The "Come and see" seems, then, a deliberate choice of the personal over the doctrinal. And Nathaniel's initial interaction of Jesus is so personal that, to this day, no one but Jesus and Nathaniel, I think, understands the significance of Jesus' seeing Nathaniel under the fig tree. It's like a black hole that impliedly extends the invitation to "come and see" to the reader.
Thank you for this keen devotional reading.
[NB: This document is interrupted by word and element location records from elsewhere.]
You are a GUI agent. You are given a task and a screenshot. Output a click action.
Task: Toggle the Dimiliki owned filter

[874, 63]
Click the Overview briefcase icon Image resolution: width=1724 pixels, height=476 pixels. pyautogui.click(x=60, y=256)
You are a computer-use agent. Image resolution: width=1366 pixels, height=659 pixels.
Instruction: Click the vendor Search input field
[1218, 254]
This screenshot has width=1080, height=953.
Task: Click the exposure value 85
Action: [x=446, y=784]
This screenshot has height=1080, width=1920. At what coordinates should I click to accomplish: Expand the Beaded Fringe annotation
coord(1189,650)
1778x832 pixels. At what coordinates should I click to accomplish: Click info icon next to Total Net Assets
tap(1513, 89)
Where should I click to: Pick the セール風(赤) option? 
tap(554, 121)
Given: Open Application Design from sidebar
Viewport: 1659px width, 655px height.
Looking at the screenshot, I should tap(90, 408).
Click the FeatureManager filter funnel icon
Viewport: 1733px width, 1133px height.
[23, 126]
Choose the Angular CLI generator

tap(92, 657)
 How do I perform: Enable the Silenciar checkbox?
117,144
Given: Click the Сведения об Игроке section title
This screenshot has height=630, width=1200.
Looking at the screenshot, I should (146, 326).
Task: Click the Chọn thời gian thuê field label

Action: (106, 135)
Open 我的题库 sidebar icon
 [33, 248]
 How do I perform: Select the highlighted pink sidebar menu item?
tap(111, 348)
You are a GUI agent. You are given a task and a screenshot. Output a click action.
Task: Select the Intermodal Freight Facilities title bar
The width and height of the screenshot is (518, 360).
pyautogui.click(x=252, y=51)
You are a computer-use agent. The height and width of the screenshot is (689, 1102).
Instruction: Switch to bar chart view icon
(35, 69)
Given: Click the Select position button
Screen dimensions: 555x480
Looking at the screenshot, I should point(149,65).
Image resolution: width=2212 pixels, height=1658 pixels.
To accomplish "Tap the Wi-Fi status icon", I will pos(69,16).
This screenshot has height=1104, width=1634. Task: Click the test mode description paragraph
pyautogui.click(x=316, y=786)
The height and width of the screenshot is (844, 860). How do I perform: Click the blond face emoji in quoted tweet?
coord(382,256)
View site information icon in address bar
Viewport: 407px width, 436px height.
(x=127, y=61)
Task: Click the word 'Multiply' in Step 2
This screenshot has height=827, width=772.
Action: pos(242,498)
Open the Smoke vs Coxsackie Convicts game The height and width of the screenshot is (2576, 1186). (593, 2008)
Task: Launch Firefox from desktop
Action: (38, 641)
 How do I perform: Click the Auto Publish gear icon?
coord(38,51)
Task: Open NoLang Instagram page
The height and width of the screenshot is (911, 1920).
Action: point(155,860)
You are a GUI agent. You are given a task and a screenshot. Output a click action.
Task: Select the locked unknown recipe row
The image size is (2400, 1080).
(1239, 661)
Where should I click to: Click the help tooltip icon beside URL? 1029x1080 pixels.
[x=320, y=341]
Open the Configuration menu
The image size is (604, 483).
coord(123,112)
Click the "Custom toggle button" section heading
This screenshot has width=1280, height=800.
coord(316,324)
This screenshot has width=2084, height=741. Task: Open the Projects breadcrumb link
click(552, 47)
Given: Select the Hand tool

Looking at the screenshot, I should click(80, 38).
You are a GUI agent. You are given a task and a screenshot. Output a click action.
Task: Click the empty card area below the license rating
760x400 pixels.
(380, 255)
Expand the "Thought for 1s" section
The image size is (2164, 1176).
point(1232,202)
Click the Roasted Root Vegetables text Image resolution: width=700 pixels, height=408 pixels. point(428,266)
Peter,thank you for your thoughtful comments. While a canine emergency interrupted my series. I've temporarily taken over the "Adult Formation" (adult Sunday School) at St. John's Episcopal here in Elkhart, and will be leading the session on 20th, using the lectionary:
Old Testament: Isaiah 62:1-5; Psalm 36:5–10; Epistle: 1 Corinthians 12:1–11; Gospel:
John 2:1–11.
One question I'm mulling over is why John placed Jesus' changing water to wine at the wedding at Cana as the first of Christ's signs. The first sign doesn't heal the sick, feed 5000, or raise Lazarus from the dead. He saves a wedding party from embarrassment. I'm wondering whether John placed this sign first as a response to the strong anti-marriage sentiment in first-century Christianity, voiced by the Apostle Paul and later magnified by such non-canonical works as The Acts of Thomas.